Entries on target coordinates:
--- start ---
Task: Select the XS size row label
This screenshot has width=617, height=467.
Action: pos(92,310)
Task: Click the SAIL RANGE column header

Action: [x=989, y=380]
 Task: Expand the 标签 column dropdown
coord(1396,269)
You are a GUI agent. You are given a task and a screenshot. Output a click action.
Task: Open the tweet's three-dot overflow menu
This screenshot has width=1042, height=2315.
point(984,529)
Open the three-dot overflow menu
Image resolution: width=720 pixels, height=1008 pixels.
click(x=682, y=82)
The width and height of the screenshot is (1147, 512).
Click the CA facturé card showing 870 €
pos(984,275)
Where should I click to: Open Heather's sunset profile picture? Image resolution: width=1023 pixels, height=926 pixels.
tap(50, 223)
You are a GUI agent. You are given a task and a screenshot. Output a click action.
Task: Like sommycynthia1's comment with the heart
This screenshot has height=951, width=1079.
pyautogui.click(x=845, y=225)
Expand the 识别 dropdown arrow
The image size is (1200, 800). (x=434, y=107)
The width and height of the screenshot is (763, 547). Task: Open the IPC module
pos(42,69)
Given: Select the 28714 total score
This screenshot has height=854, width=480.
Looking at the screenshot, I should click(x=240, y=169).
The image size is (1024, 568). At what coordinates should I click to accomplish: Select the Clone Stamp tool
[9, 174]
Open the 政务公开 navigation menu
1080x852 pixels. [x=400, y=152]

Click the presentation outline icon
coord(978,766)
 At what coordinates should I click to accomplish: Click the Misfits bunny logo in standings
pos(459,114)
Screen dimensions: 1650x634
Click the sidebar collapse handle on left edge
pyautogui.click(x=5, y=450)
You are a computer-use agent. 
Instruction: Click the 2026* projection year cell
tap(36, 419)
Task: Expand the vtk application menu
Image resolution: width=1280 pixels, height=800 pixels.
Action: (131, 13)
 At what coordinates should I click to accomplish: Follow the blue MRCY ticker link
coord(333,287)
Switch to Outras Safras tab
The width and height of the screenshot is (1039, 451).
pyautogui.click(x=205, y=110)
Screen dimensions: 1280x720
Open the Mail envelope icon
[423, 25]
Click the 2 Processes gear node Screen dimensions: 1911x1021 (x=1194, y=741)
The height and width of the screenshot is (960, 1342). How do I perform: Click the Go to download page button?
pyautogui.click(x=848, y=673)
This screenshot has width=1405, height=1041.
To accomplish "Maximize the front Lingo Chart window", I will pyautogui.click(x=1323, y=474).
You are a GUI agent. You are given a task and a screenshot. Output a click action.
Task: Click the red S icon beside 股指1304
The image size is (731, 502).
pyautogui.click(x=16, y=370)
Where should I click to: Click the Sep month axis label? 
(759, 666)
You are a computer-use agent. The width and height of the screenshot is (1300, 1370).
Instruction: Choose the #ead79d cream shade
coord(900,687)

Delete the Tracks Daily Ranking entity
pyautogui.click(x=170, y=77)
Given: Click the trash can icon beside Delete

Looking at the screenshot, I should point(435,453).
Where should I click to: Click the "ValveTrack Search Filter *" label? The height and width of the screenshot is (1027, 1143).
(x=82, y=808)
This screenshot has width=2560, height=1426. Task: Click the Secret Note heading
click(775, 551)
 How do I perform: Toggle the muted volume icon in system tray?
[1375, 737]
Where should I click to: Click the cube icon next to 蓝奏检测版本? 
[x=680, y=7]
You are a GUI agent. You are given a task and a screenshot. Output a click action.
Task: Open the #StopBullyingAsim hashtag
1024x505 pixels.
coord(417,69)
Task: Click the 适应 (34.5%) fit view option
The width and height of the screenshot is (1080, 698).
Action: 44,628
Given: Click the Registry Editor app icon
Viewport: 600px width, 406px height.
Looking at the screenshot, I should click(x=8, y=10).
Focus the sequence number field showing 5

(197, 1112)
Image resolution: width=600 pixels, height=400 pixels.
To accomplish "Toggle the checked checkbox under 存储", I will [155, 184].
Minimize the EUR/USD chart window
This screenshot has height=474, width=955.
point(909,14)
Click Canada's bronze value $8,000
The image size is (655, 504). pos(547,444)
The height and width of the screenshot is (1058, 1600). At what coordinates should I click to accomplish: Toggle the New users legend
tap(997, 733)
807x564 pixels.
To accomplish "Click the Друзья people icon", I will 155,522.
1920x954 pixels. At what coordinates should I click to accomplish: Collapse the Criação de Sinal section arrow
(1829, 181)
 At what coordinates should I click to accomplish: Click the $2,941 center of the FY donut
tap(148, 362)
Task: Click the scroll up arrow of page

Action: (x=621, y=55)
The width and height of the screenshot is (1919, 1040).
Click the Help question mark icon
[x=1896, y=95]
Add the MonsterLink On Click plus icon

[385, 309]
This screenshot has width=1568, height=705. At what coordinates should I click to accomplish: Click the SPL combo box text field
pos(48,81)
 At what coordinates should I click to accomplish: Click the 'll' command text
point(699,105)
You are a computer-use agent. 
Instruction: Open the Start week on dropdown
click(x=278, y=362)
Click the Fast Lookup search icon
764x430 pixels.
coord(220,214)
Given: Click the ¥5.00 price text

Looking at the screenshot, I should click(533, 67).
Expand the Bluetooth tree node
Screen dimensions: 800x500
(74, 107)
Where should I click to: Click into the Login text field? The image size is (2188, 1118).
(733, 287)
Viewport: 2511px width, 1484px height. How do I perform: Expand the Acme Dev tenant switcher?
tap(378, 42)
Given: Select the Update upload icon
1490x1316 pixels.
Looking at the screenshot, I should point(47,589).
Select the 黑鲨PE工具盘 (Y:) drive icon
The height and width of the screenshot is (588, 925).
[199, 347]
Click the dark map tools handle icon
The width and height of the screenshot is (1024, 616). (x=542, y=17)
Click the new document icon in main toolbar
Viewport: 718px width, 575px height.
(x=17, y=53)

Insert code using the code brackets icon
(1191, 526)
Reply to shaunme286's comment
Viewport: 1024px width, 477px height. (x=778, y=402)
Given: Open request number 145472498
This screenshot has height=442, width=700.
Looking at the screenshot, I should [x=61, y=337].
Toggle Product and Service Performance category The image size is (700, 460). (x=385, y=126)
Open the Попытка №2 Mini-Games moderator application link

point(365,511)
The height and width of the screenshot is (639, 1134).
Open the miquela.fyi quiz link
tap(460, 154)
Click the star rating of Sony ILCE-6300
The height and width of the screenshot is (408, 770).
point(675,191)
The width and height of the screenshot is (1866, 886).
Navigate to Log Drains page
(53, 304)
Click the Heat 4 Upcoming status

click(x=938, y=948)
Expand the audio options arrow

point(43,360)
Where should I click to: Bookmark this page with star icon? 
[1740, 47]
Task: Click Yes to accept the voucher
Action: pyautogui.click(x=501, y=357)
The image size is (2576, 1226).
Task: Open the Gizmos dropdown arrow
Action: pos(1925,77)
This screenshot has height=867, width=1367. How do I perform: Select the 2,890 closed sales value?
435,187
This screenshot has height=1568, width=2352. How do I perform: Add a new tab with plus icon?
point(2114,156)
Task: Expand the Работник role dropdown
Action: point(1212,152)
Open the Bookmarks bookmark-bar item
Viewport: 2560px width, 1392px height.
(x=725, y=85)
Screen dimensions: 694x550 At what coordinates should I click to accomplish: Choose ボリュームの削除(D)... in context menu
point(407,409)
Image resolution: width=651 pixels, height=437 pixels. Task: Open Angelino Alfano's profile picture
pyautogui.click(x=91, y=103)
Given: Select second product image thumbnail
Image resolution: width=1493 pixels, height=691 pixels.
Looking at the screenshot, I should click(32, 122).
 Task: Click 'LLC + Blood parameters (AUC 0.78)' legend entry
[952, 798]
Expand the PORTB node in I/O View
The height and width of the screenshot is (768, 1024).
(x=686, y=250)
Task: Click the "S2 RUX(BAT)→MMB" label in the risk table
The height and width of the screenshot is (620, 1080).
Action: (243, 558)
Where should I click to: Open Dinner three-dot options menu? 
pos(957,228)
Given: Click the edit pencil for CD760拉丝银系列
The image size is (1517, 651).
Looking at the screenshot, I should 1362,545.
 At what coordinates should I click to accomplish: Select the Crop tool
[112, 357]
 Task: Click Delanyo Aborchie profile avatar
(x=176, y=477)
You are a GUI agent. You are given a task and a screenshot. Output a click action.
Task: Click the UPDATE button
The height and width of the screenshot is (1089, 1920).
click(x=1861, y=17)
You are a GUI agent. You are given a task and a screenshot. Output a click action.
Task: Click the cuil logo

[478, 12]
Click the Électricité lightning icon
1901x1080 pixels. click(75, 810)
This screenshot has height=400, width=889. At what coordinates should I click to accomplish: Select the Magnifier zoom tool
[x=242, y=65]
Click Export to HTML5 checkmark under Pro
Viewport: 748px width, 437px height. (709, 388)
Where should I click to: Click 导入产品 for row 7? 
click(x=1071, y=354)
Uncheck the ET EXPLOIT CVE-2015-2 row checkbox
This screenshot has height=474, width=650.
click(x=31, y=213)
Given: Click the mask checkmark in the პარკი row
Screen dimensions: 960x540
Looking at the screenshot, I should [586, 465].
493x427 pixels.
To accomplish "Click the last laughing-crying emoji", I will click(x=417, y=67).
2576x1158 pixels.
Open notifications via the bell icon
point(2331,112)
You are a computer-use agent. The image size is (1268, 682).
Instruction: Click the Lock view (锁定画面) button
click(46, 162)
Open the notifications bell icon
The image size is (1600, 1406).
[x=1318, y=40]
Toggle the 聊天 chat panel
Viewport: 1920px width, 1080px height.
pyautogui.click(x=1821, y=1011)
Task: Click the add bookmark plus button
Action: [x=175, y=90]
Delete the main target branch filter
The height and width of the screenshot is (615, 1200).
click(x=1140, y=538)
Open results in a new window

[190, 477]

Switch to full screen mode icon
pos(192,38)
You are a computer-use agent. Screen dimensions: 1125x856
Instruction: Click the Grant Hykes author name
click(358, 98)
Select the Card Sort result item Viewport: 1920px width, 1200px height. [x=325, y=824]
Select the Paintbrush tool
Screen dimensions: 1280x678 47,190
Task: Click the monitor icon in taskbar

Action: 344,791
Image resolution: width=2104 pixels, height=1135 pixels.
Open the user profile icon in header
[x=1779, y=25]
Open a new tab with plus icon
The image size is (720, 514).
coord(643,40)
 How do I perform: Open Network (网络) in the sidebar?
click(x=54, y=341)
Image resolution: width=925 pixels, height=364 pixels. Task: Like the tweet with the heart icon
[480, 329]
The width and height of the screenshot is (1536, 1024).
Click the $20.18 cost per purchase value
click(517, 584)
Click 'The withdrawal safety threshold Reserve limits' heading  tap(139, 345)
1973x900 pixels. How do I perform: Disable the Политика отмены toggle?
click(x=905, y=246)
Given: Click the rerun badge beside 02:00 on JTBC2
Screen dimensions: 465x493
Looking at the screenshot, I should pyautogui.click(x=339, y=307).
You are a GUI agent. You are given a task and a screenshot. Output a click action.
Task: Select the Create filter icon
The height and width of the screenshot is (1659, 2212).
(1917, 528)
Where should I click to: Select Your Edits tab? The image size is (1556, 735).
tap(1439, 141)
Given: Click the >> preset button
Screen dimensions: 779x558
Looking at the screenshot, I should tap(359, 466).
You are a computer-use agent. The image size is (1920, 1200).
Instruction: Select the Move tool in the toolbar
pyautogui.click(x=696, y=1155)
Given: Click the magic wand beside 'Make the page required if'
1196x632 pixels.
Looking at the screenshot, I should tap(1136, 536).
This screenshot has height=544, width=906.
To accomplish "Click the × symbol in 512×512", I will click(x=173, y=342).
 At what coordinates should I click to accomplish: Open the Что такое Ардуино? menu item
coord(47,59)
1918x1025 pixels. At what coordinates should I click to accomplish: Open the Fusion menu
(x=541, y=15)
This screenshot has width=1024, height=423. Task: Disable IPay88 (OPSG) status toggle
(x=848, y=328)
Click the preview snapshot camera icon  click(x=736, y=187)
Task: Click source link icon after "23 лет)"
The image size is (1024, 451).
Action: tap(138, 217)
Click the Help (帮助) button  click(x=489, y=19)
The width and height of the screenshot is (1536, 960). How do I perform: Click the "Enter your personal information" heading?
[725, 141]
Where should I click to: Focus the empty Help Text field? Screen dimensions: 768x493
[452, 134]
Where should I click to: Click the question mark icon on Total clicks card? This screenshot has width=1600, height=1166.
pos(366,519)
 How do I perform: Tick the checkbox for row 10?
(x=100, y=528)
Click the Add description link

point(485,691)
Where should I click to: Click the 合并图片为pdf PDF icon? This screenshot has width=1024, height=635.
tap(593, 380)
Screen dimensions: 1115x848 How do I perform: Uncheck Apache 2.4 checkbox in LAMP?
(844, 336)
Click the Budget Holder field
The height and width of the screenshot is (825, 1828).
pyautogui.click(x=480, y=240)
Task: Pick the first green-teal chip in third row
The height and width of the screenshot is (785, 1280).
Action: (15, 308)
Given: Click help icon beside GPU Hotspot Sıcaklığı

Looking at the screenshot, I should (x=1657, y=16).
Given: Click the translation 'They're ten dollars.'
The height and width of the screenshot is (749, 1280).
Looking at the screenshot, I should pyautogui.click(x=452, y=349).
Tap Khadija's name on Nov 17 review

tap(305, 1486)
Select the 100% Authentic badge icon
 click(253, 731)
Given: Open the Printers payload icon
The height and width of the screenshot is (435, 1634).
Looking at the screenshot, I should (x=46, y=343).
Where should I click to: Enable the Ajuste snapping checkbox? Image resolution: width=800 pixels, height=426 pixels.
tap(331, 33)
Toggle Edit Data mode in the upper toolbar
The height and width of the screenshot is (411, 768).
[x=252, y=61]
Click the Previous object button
--- end ---
Objective:
Find every line in the data above that contains the string "Like" and copy each one. Matching is case-sensitive.

Response to this exercise:
Task: Like sommycynthia1's comment with the heart
Image resolution: width=925 pixels, height=364 pixels. Task: Like the tweet with the heart icon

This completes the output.